Deciding to add the word ‘no’ to your toolbox is no small thing. Perhaps you already say ‘no’ but not as much as you would like. Maybe you have an instinct that if you were to learn the art of ‘no’ that you could finally create more time for things you care about. But let’s be honest, using the word ‘no’ doesn’t come easily for many people.

The 3 Rules of Thumbs for Saying No

1. You Need to Get Out of Your Comfort Zone

Let’s face it. It is hard to say no. Setting boundaries around your time especially you haven’t done it much in the past will feel awkward.

2. You Are the Air Traffic Controller of Your Time

Remember that you are the only one who understands the demands for your time. Think about it, who else knows about all of the demands on your time? No one. Only you are at the center of all of these requests. are the only one that understands what time you really have.

3. Saying ‘No’ Means Saying ‘Yes’ to Something That Matters

When we decide not to do something, it means we can say yes to something else. You have a unique opportunity to decide how you spend your precious time.

6 Ways to Start Saying No

Incorporating that little word ‘no’ into your life can be transformational. Turning some things down will mean you can open doors to what really matters. Here are some essential tips to learn the art of no:

1. Check in With Your Obligation Meter

One of the biggest challenges to saying ‘no’ is a feeling of obligation. Do you feel you have a responsibility to say yes and worry that saying no reflect poorly on you?
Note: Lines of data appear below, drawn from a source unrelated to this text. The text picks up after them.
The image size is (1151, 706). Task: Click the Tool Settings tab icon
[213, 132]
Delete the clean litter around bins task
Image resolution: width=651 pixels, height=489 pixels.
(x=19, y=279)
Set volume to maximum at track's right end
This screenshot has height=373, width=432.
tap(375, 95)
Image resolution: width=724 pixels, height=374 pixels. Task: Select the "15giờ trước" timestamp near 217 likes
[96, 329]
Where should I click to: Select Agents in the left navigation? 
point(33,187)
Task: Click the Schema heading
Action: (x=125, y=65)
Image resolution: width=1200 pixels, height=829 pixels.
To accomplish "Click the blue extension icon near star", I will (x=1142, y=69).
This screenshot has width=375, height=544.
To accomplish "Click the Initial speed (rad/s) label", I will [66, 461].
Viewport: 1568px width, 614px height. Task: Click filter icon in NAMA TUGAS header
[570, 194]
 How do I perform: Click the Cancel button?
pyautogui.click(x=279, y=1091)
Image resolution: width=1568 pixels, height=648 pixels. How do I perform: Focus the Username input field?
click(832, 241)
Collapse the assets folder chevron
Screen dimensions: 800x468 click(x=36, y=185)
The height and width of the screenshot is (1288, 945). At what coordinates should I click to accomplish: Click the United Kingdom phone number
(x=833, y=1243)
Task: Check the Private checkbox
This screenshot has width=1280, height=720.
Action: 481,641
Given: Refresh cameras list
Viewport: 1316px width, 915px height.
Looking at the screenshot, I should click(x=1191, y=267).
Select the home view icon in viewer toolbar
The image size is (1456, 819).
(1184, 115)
Ask yourself whether you truly have the duty to say yes. Check your assumptions or beliefs about whether you carry the responsibility to say yes. Turn it around and instead ask what duty you owe to yourself.

2. Resist the Fear of Missing out (FOMO)

Do you have a fear of missing out (FOMO)? FOMO can follow us around in so many ways. At work, we volunteer our time because we fear we won’t move ahead. In our personal lives, we agree to join the crowd because FOMO even while we ourselves aren’t enjoying the fun.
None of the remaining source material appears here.